Guintini downplayed weather-related dangers.
"It's typically pretty hot here in July," he said. "I don't think it will cause added problems."
But Brizzee cautioned anyone setting off fireworks to be careful.
Put safety first with fireworks:
Check with the Police Department to determine which types of fireworks are legal.
Never buy or use illegal fireworks. Their quality cannot be assured.
Only adults should light fireworks.
Never hold lighted fireworks with your hand or place them near the body.
Always have water handy in case of a fire, such as a hose hooked to a faucet, or a nearby bucket of water.
Read the caution label on packaging before igniting.
Wear safety eyewear when using fireworks.
Soak used fireworks in water before discarding.
Never try to relight a firework.
If you are injured using fireworks, seek immediate medical attention.
Never allow young children to play with or go near fireworks, including sparklers. They seem harmless but sparklers can reach temperatures of more than 1,000 degrees.
Never handle fireworks if you are under the influence of drugs or alcohol.
American consumers purchased more than 212 million pounds of fireworks in 2011, up from 184.4 million pounds in 2010, according to the American Pyrotechnics Association. The Consumer Product Safety Commission (CPSC) estimates that:
There were more than 18,700 injuries caused by fireworks in 2012, including 7,332 emergency department visits.
Thirty-six percent of the estimated emergency department-treated, fireworks-related injuries in 2011 were individuals younger than age 20.
The parts of the body most often injured were hands and fingers (46 percent of injuries); eyes (17 percent); head, face and ears (17 percent); and legs (11 percent).
More than half of the emergency department-treated, fireworks-related injuries were burns.

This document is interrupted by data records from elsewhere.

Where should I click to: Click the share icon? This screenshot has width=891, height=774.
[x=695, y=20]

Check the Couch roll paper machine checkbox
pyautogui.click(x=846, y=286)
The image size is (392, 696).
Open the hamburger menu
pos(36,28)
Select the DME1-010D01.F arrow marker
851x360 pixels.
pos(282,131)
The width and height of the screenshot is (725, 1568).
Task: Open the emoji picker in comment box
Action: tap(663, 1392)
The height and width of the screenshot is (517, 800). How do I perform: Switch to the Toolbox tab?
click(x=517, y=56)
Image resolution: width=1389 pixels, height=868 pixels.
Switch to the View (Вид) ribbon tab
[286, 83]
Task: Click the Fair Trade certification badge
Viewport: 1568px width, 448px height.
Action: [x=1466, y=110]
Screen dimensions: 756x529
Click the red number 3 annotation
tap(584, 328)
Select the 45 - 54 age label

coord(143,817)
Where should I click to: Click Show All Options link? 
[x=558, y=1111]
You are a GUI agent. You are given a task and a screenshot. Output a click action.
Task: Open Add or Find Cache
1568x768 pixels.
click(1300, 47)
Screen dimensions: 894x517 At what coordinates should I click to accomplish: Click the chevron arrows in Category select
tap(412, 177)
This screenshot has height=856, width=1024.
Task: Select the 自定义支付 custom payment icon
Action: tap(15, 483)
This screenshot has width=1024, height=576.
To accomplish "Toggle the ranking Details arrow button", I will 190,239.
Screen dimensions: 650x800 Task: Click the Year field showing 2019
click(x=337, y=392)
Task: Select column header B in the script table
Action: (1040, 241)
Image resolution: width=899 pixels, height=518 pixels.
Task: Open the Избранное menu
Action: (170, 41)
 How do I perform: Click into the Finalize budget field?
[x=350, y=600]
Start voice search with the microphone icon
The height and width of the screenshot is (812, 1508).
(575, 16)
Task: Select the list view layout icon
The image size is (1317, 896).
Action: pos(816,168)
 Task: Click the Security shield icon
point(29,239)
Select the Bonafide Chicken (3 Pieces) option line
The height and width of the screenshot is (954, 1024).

There were 1,100 emergency department-treated injuries associated with sparklers and 300 with bottle rockets. "Many people consider consumer fireworks to be harmless fun, when in fact they can be extremely dangerous especially when used by or near children and adolescents," said Boston orthopaedic surgeon and AAOS spokesperson Tamara Rozental, MD. "If caution is not used, and safety guidelines are not adhered to, fireworks can cause serious injuries to the hands and fingers as well as the eyes.'
The Sacramento Bee contributed to this report.